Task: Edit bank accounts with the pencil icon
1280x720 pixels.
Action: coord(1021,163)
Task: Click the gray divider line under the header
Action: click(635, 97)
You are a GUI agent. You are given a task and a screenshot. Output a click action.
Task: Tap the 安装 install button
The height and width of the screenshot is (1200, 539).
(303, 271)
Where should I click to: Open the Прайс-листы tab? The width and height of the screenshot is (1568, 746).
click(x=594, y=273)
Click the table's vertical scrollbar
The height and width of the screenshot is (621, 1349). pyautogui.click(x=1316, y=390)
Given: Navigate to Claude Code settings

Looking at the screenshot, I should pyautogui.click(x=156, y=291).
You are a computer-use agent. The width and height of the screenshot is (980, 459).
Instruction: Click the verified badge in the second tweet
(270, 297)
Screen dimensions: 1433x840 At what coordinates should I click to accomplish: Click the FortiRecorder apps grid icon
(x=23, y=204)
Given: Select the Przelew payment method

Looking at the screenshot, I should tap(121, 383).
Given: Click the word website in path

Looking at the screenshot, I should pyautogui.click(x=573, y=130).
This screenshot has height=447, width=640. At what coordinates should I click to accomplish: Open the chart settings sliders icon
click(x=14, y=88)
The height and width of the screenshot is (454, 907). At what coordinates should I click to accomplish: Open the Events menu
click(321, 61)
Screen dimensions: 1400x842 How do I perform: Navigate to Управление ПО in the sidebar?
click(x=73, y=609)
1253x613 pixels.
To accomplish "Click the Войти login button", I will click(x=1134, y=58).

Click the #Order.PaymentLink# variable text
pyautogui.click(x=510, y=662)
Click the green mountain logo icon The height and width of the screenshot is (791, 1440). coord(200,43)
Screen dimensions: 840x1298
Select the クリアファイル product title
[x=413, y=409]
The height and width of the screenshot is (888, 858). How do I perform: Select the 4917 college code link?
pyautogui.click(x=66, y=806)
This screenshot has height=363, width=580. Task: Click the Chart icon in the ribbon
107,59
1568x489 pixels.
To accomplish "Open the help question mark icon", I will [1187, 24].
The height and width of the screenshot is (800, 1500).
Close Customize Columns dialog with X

● Work to complete
Your reply is to repeat, unchanged, the lines above running from the one with "1280x720 pixels." up to and including the one with "1568x489 pixels.".

● Exercise result
1280x720 pixels.
Action: coord(1021,163)
Task: Click the gray divider line under the header
Action: click(635, 97)
You are a GUI agent. You are given a task and a screenshot. Output a click action.
Task: Tap the 安装 install button
The height and width of the screenshot is (1200, 539).
(303, 271)
Where should I click to: Open the Прайс-листы tab? The width and height of the screenshot is (1568, 746).
click(x=594, y=273)
Click the table's vertical scrollbar
The height and width of the screenshot is (621, 1349). pyautogui.click(x=1316, y=390)
Given: Navigate to Claude Code settings

Looking at the screenshot, I should pyautogui.click(x=156, y=291).
You are a computer-use agent. The width and height of the screenshot is (980, 459).
Instruction: Click the verified badge in the second tweet
(270, 297)
Screen dimensions: 1433x840 At what coordinates should I click to accomplish: Click the FortiRecorder apps grid icon
(x=23, y=204)
Given: Select the Przelew payment method

Looking at the screenshot, I should tap(121, 383).
Given: Click the word website in path

Looking at the screenshot, I should pyautogui.click(x=573, y=130).
This screenshot has height=447, width=640. At what coordinates should I click to accomplish: Open the chart settings sliders icon
click(x=14, y=88)
The height and width of the screenshot is (454, 907). At what coordinates should I click to accomplish: Open the Events menu
click(321, 61)
Screen dimensions: 1400x842 How do I perform: Navigate to Управление ПО in the sidebar?
click(x=73, y=609)
1253x613 pixels.
To accomplish "Click the Войти login button", I will click(x=1134, y=58).

Click the #Order.PaymentLink# variable text
pyautogui.click(x=510, y=662)
Click the green mountain logo icon The height and width of the screenshot is (791, 1440). coord(200,43)
Screen dimensions: 840x1298
Select the クリアファイル product title
[x=413, y=409]
The height and width of the screenshot is (888, 858). How do I perform: Select the 4917 college code link?
pyautogui.click(x=66, y=806)
This screenshot has height=363, width=580. Task: Click the Chart icon in the ribbon
107,59
1568x489 pixels.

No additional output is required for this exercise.